Monclova tiene hoy algo que no todas las ciudades pueden presumir: una tranquilidad envidiable. La vivimos sin hacer mucho ruido, como si fuera algo natural, pero basta salir a recorrer otras regiones del país para entender el enorme valor que tiene caminar con libertad, ir a trabajar, llevar a los hijos a la escuela, cenar con la familia o regresar a casa por la noche con la serenidad de que la paz sigue siendo parte de nuestra vida cotidiana.
Esa tranquilidad no apareció por casualidad.
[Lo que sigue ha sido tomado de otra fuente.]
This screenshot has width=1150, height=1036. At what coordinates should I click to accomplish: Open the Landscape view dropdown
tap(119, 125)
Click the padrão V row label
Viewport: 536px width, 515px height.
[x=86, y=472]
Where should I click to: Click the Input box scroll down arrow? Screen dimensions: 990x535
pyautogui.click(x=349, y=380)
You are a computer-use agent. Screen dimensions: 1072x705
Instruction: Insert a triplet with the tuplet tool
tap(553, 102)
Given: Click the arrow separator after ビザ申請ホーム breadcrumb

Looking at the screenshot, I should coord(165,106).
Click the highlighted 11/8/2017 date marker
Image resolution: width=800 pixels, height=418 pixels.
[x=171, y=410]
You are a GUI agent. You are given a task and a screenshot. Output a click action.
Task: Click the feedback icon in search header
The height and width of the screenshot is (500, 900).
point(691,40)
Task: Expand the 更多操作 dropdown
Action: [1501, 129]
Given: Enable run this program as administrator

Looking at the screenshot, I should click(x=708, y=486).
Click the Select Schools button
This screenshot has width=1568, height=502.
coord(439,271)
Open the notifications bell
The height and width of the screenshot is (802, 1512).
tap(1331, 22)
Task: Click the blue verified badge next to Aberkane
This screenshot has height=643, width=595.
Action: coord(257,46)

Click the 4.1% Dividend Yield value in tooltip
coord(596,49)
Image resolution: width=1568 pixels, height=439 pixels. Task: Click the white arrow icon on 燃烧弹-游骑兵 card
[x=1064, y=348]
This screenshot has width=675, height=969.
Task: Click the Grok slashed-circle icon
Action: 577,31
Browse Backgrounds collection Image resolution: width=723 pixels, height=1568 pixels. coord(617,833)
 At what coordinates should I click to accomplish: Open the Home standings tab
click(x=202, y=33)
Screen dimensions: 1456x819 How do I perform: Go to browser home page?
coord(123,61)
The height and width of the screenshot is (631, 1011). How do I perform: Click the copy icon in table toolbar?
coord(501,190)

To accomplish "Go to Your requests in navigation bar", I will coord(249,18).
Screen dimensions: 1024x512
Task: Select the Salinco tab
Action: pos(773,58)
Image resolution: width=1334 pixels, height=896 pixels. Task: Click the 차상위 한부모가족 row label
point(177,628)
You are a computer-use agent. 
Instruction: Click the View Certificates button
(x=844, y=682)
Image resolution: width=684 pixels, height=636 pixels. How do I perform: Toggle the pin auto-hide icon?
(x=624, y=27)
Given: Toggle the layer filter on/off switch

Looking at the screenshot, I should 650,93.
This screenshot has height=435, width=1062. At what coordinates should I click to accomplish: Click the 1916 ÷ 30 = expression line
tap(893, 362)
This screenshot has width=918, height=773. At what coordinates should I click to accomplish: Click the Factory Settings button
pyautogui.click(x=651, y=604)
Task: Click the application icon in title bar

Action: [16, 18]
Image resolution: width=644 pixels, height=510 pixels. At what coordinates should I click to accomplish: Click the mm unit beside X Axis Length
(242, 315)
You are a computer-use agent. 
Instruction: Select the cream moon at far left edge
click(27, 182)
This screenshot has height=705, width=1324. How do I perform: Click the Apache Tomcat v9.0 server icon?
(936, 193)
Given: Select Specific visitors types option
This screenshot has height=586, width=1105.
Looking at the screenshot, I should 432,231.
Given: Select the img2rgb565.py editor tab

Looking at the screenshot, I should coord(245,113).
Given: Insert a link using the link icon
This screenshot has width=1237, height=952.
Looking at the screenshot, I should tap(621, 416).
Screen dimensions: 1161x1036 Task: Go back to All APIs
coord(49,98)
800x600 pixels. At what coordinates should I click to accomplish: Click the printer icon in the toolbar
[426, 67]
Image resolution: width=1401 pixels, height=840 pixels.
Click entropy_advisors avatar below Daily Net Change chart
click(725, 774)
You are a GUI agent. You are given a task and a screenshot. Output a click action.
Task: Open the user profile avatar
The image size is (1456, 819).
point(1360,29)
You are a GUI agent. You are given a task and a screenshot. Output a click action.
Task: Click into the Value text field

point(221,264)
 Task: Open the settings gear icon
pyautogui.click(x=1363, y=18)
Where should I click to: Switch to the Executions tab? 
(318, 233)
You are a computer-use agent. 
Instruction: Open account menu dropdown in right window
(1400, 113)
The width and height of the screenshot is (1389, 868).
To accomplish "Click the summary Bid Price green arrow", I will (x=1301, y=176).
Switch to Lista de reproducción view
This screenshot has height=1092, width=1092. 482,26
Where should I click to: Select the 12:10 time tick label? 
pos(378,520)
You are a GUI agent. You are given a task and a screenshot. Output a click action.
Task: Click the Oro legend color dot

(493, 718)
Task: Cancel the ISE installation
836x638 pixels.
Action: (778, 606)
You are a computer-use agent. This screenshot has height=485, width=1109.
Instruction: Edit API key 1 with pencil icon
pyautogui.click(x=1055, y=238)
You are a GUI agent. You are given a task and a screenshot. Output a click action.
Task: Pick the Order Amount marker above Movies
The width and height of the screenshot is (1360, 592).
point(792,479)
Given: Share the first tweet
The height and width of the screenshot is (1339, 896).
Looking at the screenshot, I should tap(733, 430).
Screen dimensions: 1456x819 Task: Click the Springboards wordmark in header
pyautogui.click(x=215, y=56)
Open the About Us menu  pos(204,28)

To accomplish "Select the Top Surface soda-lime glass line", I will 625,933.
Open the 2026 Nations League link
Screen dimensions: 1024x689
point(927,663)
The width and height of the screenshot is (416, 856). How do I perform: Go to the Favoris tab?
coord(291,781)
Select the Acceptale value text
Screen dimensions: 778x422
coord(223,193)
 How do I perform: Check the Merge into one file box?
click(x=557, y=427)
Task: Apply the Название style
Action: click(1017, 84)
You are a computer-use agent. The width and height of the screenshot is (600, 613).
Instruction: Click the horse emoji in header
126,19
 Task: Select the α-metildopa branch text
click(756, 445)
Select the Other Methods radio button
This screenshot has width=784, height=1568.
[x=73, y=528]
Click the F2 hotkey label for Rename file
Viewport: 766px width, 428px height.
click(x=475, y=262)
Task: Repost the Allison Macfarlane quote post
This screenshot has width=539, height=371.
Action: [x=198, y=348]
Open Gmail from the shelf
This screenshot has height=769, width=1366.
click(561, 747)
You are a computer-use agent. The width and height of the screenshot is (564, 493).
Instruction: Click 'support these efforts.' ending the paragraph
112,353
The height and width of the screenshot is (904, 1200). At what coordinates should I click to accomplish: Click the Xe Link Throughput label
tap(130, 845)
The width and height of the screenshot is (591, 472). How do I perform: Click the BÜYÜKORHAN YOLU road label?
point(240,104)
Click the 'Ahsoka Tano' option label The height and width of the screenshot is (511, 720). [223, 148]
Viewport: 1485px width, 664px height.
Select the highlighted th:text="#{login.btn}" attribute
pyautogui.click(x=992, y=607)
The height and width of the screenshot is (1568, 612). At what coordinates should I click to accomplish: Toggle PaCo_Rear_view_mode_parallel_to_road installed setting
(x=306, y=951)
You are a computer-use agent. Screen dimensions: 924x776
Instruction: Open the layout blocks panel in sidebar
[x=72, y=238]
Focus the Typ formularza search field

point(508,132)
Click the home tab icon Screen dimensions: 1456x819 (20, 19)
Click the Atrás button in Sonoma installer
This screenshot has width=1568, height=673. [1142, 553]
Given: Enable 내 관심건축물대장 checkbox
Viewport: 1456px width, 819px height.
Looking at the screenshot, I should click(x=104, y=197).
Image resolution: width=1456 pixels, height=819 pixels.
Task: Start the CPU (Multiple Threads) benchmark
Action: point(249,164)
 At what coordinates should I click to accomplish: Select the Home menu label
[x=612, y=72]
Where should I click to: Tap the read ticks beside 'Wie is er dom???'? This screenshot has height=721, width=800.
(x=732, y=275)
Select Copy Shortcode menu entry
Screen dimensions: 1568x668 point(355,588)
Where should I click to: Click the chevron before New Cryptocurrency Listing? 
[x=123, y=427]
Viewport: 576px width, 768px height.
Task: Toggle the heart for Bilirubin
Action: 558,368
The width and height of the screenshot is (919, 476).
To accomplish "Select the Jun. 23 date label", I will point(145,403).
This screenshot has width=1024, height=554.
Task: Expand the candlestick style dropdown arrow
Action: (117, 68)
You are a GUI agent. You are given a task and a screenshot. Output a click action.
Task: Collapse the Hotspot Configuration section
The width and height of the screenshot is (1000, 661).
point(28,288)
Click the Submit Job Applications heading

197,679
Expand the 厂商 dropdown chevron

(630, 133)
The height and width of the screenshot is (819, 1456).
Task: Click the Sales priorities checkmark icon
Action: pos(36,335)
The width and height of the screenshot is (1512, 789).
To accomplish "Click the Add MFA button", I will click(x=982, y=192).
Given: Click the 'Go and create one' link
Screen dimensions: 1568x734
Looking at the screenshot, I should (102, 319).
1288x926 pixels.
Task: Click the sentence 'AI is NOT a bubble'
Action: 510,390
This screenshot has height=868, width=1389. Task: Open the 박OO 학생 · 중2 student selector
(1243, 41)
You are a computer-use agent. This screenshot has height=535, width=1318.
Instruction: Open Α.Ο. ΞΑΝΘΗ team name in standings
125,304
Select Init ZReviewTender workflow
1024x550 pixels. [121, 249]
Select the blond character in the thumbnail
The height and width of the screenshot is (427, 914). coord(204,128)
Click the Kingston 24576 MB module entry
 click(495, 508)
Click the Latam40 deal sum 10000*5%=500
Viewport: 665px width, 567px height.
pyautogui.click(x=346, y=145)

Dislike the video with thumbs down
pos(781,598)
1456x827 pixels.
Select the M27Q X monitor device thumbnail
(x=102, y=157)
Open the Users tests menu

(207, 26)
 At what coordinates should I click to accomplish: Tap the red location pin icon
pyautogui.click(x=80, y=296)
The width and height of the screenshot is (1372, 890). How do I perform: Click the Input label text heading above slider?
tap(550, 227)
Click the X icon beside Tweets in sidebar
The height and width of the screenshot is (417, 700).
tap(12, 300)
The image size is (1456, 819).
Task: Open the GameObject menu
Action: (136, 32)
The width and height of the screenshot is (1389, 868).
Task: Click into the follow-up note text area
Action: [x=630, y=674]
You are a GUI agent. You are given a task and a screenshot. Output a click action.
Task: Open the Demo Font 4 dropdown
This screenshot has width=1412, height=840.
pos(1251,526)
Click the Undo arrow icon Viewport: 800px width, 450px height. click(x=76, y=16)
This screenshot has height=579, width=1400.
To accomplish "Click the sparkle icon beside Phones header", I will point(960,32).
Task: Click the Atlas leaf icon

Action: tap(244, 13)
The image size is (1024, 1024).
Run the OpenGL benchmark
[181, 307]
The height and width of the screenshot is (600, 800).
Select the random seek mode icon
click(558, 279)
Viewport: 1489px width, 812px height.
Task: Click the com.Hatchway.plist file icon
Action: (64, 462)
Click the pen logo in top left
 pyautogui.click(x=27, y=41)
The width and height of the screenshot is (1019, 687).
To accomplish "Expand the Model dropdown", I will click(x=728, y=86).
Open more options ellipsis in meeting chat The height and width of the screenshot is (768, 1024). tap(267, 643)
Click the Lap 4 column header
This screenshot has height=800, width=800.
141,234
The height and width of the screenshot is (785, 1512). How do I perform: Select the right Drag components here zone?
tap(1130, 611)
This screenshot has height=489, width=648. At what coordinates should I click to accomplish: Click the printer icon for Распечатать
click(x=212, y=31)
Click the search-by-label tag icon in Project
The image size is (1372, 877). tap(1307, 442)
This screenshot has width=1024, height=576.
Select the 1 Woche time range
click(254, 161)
Es el resultado de muchos trabajo, de coordinación entre las instituciones de seguridad, del compromiso de las autoridades y, también, de una sociedad que ha entendido que la paz se construye y se protege todos los días.
Nuestra ubicación estratégica convierte a Monclova en el corazón de Coahuila y en un punto fundamental para la comunicación con Nuevo León, Tamaulipas, Chihuahua, la frontera con Estados Unidos y el resto del país. Esa posición privilegiada exige estabilidad, y hoy podemos decir que la ofrecemos.
La seguridad no solamente se refleja en los indicadores. También se refleja cuando una empresa decide instalarse aquí, cuando un inversionista apuesta por nuestra región, cuando una nueva fuente de empleo abre sus puertas y cuando las familias recuperan la confianza para hacer planes de futuro. La paz también genera desarrollo.
Es verdad que nuestra región sufrió un golpe muy fuerte con el cierre de Altos Hornos de México. Miles de familias vivieron momentos de incertidumbre. Sin embargo, Monclova ha demostrado que sabe levantarse. Nuevas inversiones comienzan a llegar, nuevas oportunidades laborales aparecen y poco a poco nuestra economía vuelve a encontrar el rumbo.
Precisamente por eso debemos cuidar lo que hoy representa una de nuestras mayores fortalezas. La seguridad no es solamente responsabilidad de las corporaciones. También pertenece a cada ciudadano que respeta la ley, que cuida a su comunidad, que participa y que entiende que la convivencia pacífica es un patrimonio colectivo.
Debemos creer en nosotros mismos. Creer en Monclova. Creer en Coahuila. Defender el prestigio que durante tantos años hemos construido con trabajo, con orden y con unidad. La confianza no se decreta; se gana. Y nuestra ciudad la ha ganado con hechos.
Las ciudades más exitosas no son únicamente las que tienen industria o infraestructura. Son aquellas donde las personas desean vivir, trabajar, invertir y formar una familia. Ese es el verdadero valor de la seguridad.
Hoy Monclova tiene paz. Tiene estabilidad. Tiene rumbo. Cuidemos entre todos ese patrimonio silencioso que muchas veces damos por hecho, porque cuando una comunidad conserva la tranquilidad, también protege su futuro.